Waiting for love. Waiting for life. Waiting for freedom. Waiting only to realize that what you have been waiting for is not what you want after all. Waiting, also, is a truly touching and authentic story and reflection of a culture and society in which freedom was merely an illusion.

In his novel Waiting, Ha Jin allows the reader a glimpse into Chinese cultures and societies between the 1960s and 80s. The novel was published in 1999 and is based on a true story that Jin heard from his wife. Ha Jin was born in China and experienced for himself the cultural revolution, which is also a central theme in Waiting. The political and socio-economic background shapes the story and influences the protagonist’s fate in numerous ways.

"Waiting" by Ha Jin

Lin Kong is torn between his life in the fictional city, Muji City, and the life he lives with his unloved wife on the countryside. The novel illustrates that certain liberties that we take for granted were simply not given to people in China in the 1960s to 80s. When divorcing your wife is impossible, reporting a rape would make you a slut and just holding someone’s hand makes you a felon, your world seems rather small and heteronomous. The frustration of being that limited in your ways and having to depend that much on others shapes the tone of the book. Waiting for eighteen years to be able to marry or even touch the one Lin thinks he actually loves leaves its traces on his soul and makes his life pure agony.

What do you do when you have spent the majority of your life waiting for your life to start and then realize that your dream was utopian, and that reality cannot live up to the fantasy? Do you tell the woman that has been nothing but patient and loves you whole-heartedly or do you remain silent and wait for your salvation?

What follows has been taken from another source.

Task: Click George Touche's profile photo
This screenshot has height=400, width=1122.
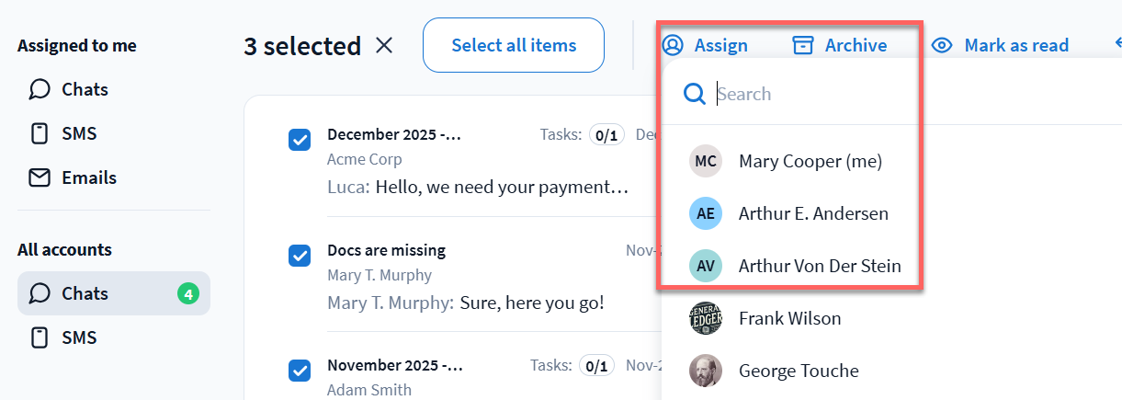Action: click(706, 371)

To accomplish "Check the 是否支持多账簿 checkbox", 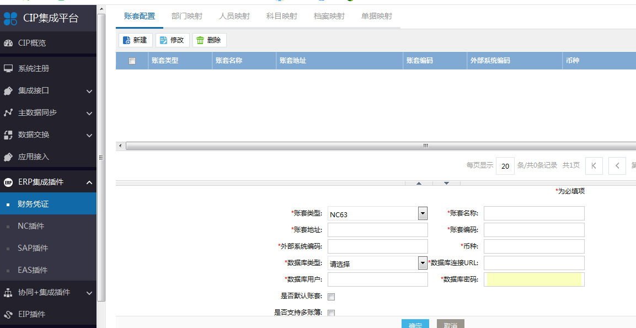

Difficult relationships in difficult times

The novel draws you in from the very first sentence on. Opening with “[e]very summer Lin Kong returned to Goose Village to divorce his wife, Shuyu” sparks interest and you cannot help but keep reading. For seventeen consecutive years, Lin uses his few days off to return to the countryside and tries to get a divorce. Every year he fails. Separating from one’s wife in these days in China poses a great difficulty and is extremely frustrating for Lin, who only agreed to marry Shuyu in the first place because his parents picked her out for him. With him working in an army hospital in the city, his parents needed someone to take care of them and to look after the land. Old traditions and conventions were still strictly followed on the countryside and so Lin agreed to marry a woman much older than him who catered to all his needs and was the embodiment of the old ways. Shuyu’s bound feet illustrate that tradition strikingly, and so does her will to put his happiness over her own.

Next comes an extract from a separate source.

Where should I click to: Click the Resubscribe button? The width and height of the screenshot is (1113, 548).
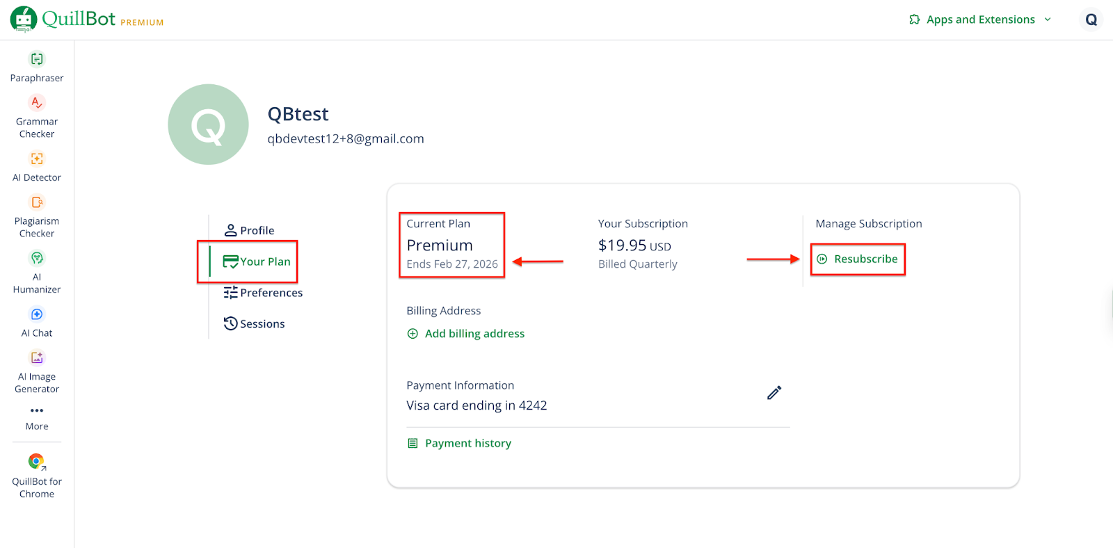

Back in the city, Lin is embarrassed of his wife and rarely speaks of her. The bound feet, the fact that she is much older and simply the way she carries herself are reasons enough for him to hide her from his coworkers. There has never been love between them and solely out of sheer obligation they got a daughter. When Lin meets Manna, he realizes that there might be something missing in his life. Both work in the hospital and her strength and interest in literature fascinate him. They start spending a lot of time together and Manna falls head over heels for the married doctor. His failed attempts to get a divorce shape their relationship and only after eighteen years does he finally manage to separate from his wife and marry Manna.

Struggles and hopes   

The story revolves around Lin, Manna and Shuyu and paints a picture of Chinese culture and society at the time. Insights into these very different characters allow the reader to really feel their pain, frustration and hopelessness. Shuyu has never learnt to have her own opinion and struggles to adapt to the changing times. As the novel covers more than twenty years, you can see a change in the characters’ personalities and also in the portrayed Chinese culture. Lin appreciates Shuyu’s reliability and loyalty, and although he is first embarrassed by her laid-back ways, he later longs for these established and familiar norms. He finds that a relationship in which everybody plays their part emotionless might actually be preferable to a sometimes chaotic marriage in which both individuals think they have the right to more and happiness and love outrank a peaceful life lived side by side.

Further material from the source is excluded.